Most of the time, there is little dispute that preventing a data-quality issue is the best remedy. But sometimes is not possible to do that due to high associated costs, technological constraints, highly demanding schedules, or any combination. In these situations, it is important to capture the rationale used in the decision process and revisit decisions on a regular basis to evaluate if conditions have changed and implementation has become viable.

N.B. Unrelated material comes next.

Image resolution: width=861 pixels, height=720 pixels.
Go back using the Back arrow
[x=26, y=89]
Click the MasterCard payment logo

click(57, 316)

Data cleansing or data scrubbing. Recall from Chapter 9 that the terms data cleansing and data scrubbing are often used as a catch-all for all sorts of transformations to data to improve their quality. Of course, a company looking to mature its DQM process will continuously look for opportunities to improve its data. It is true that the requirement to correct a certain piece of information will often be directly stated. However, in some cases, cleansing opportunities will arise as a byproduct of other activities. For example, when a bug affecting data quality is found, it is necessary to fix it, both to correct the existing issue and to prevent it from happening in the future. In another example, if a business rule changes, it is necessary to implement one or more changes to support the new rule, and sometimes to modify any existing data to comply with the new rule.

Therefore, from a continuous improvement point of view, it is important to identify situations when data cleansing can potentially arise as a subsequent or indirect requirement. This is part of being a proactive organization. Furthermore, regular data profiling can also help raise awareness of required data cleansing activities that the business may have not have noticed before. Mature IT organizations are capable of identifying certain types of data issues before the business does. Keep in mind that data quality is not maintained just for its own sake—it needs to fulfill a purpose. And businesses should always have the final word regarding the level of quality required. But an IT organization that can point out potential problems will go a long way to meeting quality standards.

Data standardization. Data are distributed across heterogeneous systems, leading to an ongoing battle to consistently represent the same information in the same format. New sources of information are constantly being integrated into existing ones. To require data elements from every system to conform to a particular standard is too much of a stretch. Therefore, data transformations are unavoidable when data is moving across systems.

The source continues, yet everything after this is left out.